▸ **Directions**: For each statement, answer yes or no on whether it agrees with the post below about Alexa and Amazon devices, and quote the words of the post that decide it: (a) The misnamed reading routine still runs at 3:45PM. (b) The Ring Doorbell feed connects to the Echo Show 5 in under ten seconds. (c) Alexa is the only slow app on the writer's Google Pixel 4a.
# start of Excerpt
The title says it all: it was my experience. If you relate, then you relate. If not, leave a comment and why you like Alexa and Amazon stuff.

Why Alexa and Amazon do not work for me

Alexa / Amazon digital assistant is great for repetitive tasks. If you have and use routines a lot, you will probably like it. I have a mix use for my digital assistants, asking them questions almost 50% of the time I interact with them.

And when I ask Alexa a question, she almost never get the right answer.

I saw that happening for two reasons

1- Alexa does not understand me

I am not the best English speaker, I will give you that. But when Alexa hears me, she does not make ANY effort to link the words I used.

One example: I tried to set a daily routine to read, at least, 15 minutes every work day at 3:45PM. Instead, my routine is now called “read at list 50 minutes per day” and it runs rightly at 3:45PM. It works, but if you have attention to detail, it will bug you. Every day I am reminded that Alexa is not smart enough to make sense that “read at list” should be “read at least”.

Now I’m practicing the difference in pronunciation of those two words to make sure next time it works.

2- Alexa does not understand Amazon

When you sign to an Amazon / Alexa device or link it in a Skill, you start receiving weekly emails with “Keep up with Alexa” advices with new things Alexa can do and reminder of old stuff they believe can be useful.

One example on why Alexa doesn’t understand itself is that, in the last email, it recommended me to try “Alexa, who is the impostor” to play an Among Us type of game. I got curious and tried to trigger Alexa with it. Check the video below. I know my pronunciation is not perfect, but I would expect them to be better.

And it happens all the time. I don’t know if it is about my accent, but I’ve tried several different ways to ask her about Who is The impostor and the visual confirmation on the screen never gets me the “impostor” word.

3- The Ring Doorbell Pro and Echo Show 5 case

It all started with a combination that sounded amazing: I bought the Ring Doorbell Pro (wired) as my wifi enabled doorbell. I tried to use it with the Yale Assure Lock SL, but it wouldn’t fit my door, so I had to return it as well.

I was still very excited that when someone rings my doorbell, I would be able to see in my office’s Echo Show 5 screen the camera from the Ring Doorbell! Amazing!

But what happens is that the Ring Doorbell takes 15 seconds to connect, when it does. What usually happens is that I receive a notification “Waiting for Ring” when someone rings my doorbell, but the video feed never comes up. So if the person is waiting downstairs for me to sign something, I would have to go there and check.

And, honestly, if I have to go downstairs everytime someone rings the doorbell, why would I connect it to the internet and spend $300 on it? To have a fancy christmas chime?

4- The Google vs Amazon beef

I got a Google Pixel 4a last Autumn. And the only app that is slow in it is Alexa. If I have music playing and I want to increase the Entrance Echo Dot volume and reduce the Office volume but increase the bass, it takes me at least a minute. While doing the same thing with my tv’s (both have Chromecast Ultras plugged) and my Google Home Mini (in my bedroom) it takes me no more than 15 seconds.
# end of Excerpt
# start of Items
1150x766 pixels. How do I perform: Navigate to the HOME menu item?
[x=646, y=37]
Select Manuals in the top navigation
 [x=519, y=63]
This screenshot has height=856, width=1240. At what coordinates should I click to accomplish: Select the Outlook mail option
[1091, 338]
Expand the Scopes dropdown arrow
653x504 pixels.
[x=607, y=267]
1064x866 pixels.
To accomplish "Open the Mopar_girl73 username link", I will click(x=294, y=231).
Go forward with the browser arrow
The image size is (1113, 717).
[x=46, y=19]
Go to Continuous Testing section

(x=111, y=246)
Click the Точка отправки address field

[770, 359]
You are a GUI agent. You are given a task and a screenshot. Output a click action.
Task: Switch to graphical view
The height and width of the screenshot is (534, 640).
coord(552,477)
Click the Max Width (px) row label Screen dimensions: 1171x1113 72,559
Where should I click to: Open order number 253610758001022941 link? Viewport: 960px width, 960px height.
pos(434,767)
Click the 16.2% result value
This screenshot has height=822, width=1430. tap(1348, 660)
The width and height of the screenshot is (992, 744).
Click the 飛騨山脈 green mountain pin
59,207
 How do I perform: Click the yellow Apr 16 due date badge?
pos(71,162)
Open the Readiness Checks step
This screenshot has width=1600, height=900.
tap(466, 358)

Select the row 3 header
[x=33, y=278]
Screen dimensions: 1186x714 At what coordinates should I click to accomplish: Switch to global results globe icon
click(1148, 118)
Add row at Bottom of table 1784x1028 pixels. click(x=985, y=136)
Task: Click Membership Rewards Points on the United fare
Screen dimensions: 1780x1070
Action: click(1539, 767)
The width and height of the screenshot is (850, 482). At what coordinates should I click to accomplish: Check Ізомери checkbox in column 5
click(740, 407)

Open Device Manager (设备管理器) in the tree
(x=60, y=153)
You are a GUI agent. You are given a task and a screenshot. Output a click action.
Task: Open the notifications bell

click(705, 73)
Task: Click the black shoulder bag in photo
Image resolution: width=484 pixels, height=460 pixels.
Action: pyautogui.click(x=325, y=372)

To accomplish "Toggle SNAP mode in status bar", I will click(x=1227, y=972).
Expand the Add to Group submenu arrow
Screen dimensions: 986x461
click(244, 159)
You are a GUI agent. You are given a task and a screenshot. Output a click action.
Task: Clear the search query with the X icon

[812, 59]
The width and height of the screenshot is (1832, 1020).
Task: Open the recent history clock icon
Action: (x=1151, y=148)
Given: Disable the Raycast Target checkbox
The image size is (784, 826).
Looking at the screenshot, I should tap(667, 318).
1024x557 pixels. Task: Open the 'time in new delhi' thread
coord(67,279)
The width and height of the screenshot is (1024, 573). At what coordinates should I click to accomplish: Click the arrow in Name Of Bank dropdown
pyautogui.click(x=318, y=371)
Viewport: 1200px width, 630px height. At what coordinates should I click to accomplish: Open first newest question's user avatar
# end of Items
▸ **The completed task**:
(a) Yes: "it runs rightly at 3:45PM"
(b) No: "the Ring Doorbell takes 15 seconds to connect, when it does"
(c) Yes: "And the only app that is slow in it is Alexa."